Penjara Memperteguh Keputusan Saya untuk Terus Maju

Pada awal tahun 1945, saya akhirnya masuk Penjara Federal Chillicothe, Ohio, karena hati nurani saya yang dilatih Alkitab menggerakkan saya untuk bertindak selaras dengan prinsip di Yesaya 2:4, yang menyebutkan tentang menempa pedang menjadi mata bajak. Pada mulanya, para pejabat penjara hanya mengizinkan para tahanan Saksi untuk memiliki lektur Alkitab yang diterbitkan Saksi-Saksi Yehuwa dalam jumlah terbatas. Namun, para Saksi dari sidang-sidang di daerah itu membantu kami. Kadang-kadang, mereka menaruh beberapa publikasi di lapangan dekat penjara. Keesokan harinya, seraya para tahanan digiring ke lokasi kerja, mereka mencari publikasi-publikasi itu dan kemudian membawanya masuk ke penjara. Sewaktu saya masuk penjara, kami sudah diizinkan memiliki lebih banyak lektur. Sekalipun demikian, saya sungguh-sungguh belajar menghargai makanan rohani yang Yehuwa sediakan—hikmah yang masih saya ingat setiap kali menerima terbitan baru Menara Pengawal atau Sedarlah!

Meskipun kami diizinkan mengadakan perhimpunan di penjara, mereka yang bukan Saksi tidak diperbolehkan hadir. Namun, beberapa sipir penjara dan narapidana menghadirinya secara diam-diam, dan bahkan beberapa orang menerima kebenaran. (Kisah 16:30-34) Kunjungan Saudara A. H. Macmillan merupakan sumber penghiburan yang luar biasa. Ia selalu meyakinkan kami bahwa waktu yang kami habiskan di penjara tidak sia-sia karena hal itu akan melatih kami untuk penugasan-penugasan di kemudian hari. Saudara lanjut usia yang terkasih itu menggugah sanubari saya dan memperteguh tekad saya untuk berjalan di jalan Yehuwa.

Saya Mendapat Pasangan

Perang Dunia II berakhir, gerbang-gerbang penjara terbuka, dan saya memulai lagi dinas perintis, dinas sepenuh waktu.
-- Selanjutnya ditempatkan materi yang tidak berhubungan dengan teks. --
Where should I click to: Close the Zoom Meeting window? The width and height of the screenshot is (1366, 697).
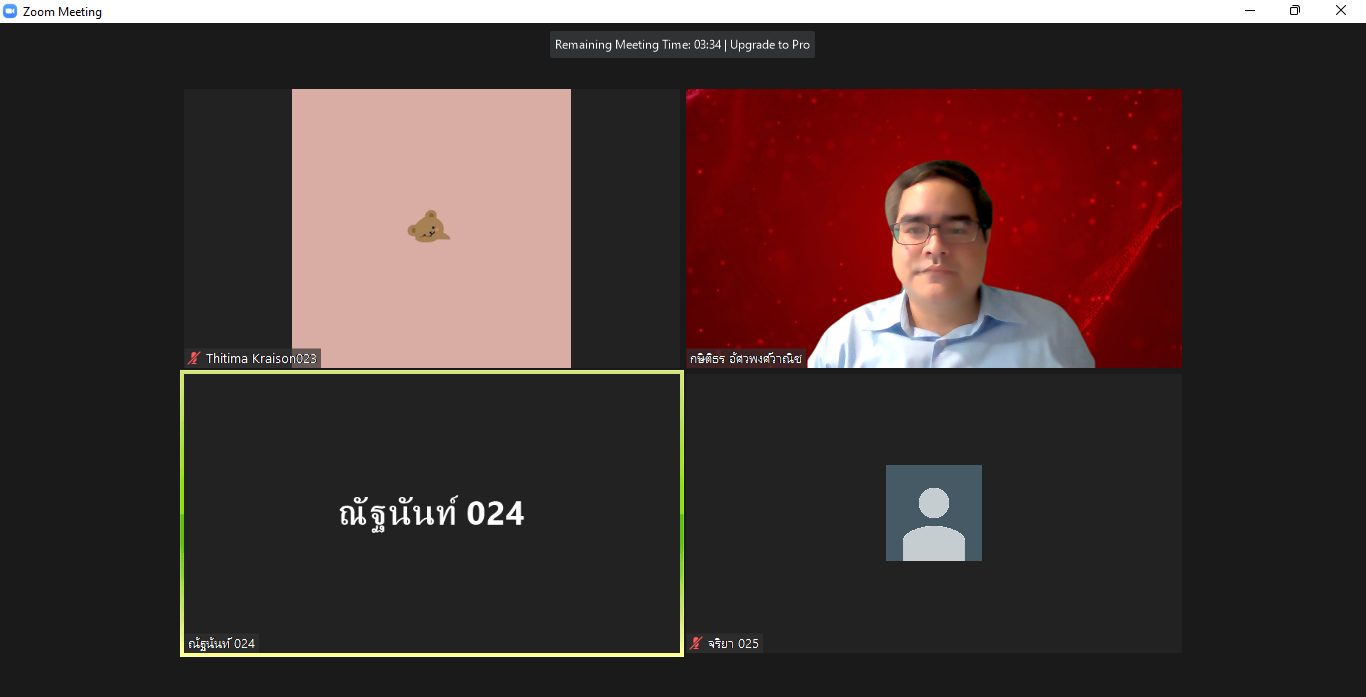pos(1341,11)
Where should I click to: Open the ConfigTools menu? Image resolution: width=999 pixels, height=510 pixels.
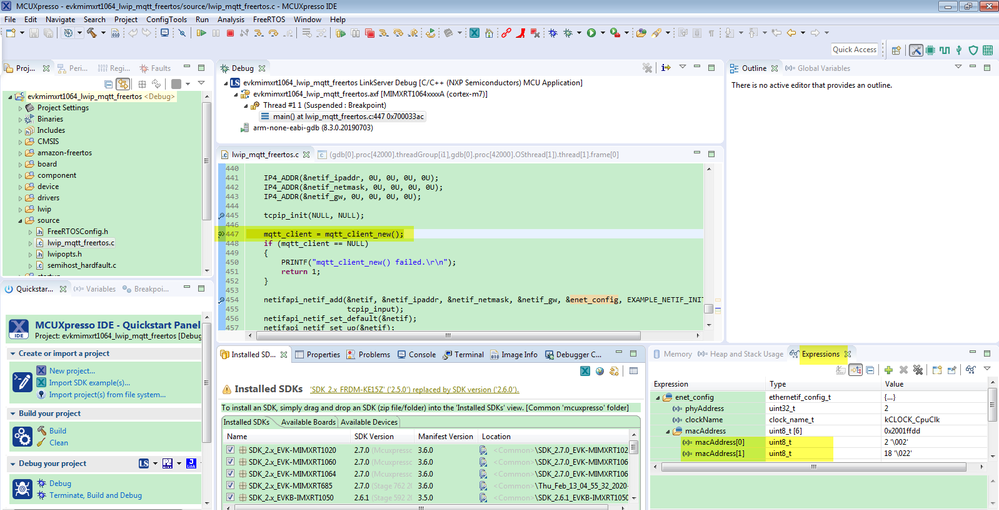pyautogui.click(x=166, y=19)
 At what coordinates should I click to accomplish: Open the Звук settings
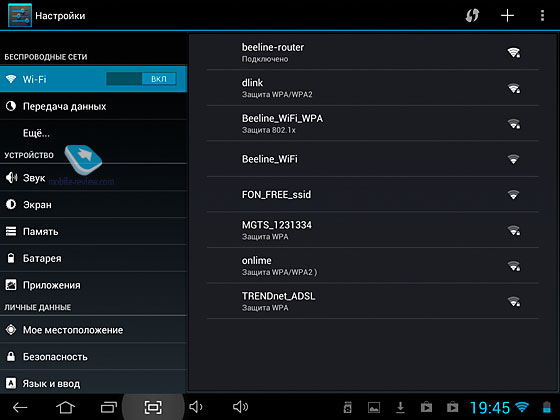point(94,178)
Tetapi, pada tahun 1947 ayah saya meninggal. Untuk menafkahi keluarga, saya bekerja duniawi dan juga memenuhi syarat untuk memberikan pemijatan kesehatan—suatu keahlian yang membantu saya selama masa kesukaran yang saya dan istri saya hadapi kira-kira 30 tahun kemudian. Nanti akan saya ceritakan lebih jauh. Sekarang, perkenankanlah saya bercerita tentang istri saya.
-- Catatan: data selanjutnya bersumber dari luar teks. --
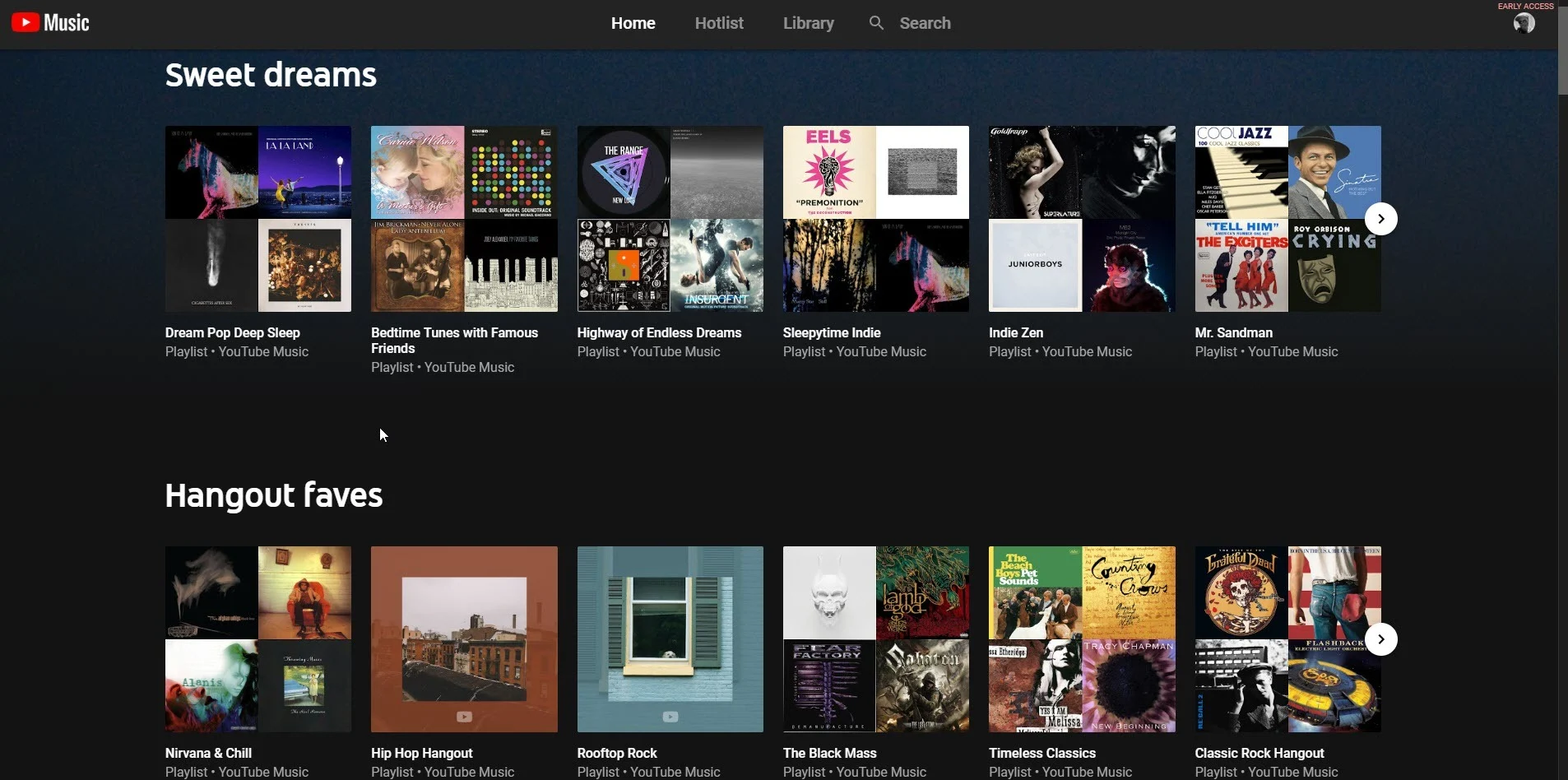Click the Hip Hop Hangout cover image
The height and width of the screenshot is (780, 1568).
click(x=464, y=639)
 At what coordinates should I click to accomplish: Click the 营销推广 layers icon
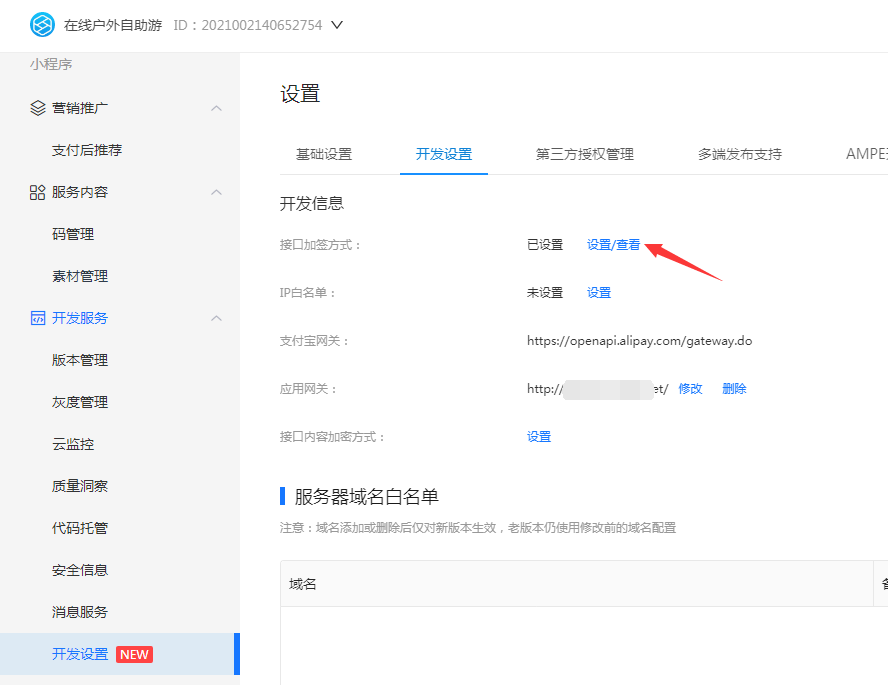(38, 108)
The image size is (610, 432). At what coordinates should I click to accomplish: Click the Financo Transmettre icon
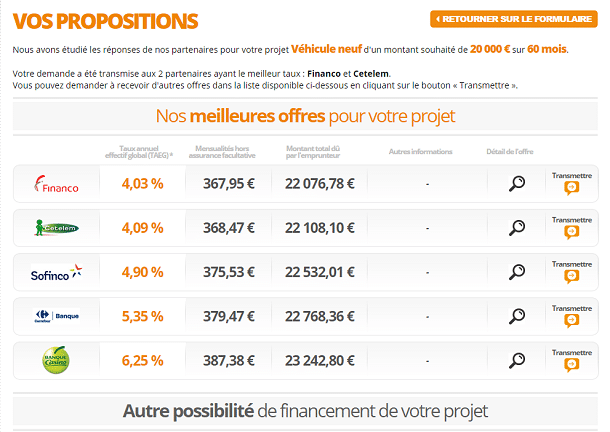click(572, 187)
Pada suatu petang di tahun 1949, ketika saya berada di Balai Kerajaan, telepon berdering. Saya mengangkatnya dan mendengar suara lembut yang mengatakan, ”Halo, nama saya Christine Genchur. Saya Saksi Yehuwa. Saya pindah ke Cleveland untuk mencari pekerjaan, dan saya ingin bergabung dengan sidang di sini.” Balai Kerajaan kami terletak jauh dari tempat tinggalnya, tetapi saya suka suaranya, maka saya memberi tahu dia jalan ke Balai kami dan mengundangnya hadir pada hari Minggu itu—hari saya menyampaikan khotbah umum. Pada hari Minggu, sayalah yang paling awal hadir di Balai Kerajaan, namun tidak ada saudari yang belum saya kenal. Sepanjang khotbah itu, saya terus melirik ke pintu masuk, tetapi tidak ada wajah baru yang masuk. Esoknya, saya menelepon dia, dan dia memberi tahu bahwa dia belum mengenal rute bus. Jadi, saya menawarkan diri untuk bertemu dengannya supaya saya dapat menjelaskan dengan lebih baik.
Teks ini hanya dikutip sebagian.